I'm trying to attach Backbone's Events properties onto a TypeScript class, however when I do this...
class Foo {
constructor () {
_.assign(this, Backbone.Events); // or _.extend()
this.stopListening(this.otherInstance);
}
}
let bar = new Foo();
bar.on("myevent", handler);
...I get these compile time errors:
Error TS2339: Property 'stopListening' does not exist on type 'Foo'.
Error TS2339: Property 'on' does not exist on type 'Foo'.
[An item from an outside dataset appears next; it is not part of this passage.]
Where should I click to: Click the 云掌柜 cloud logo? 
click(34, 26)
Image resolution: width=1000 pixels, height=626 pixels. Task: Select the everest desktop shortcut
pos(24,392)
I'm not very familiar with how TypeScript would approach this, but seems like something it could handle.
Note: looking for a solution that's easy to apply to multiple classes that also need Backbone.Events
functionality (ie. I don't want to copy/paste all the on,off,listenTo...
methods, or some funky proxy approach, to every class that needs them).
Since Backbone.Events is just an object, I can't extend it using normal ES6 syntax. Ex)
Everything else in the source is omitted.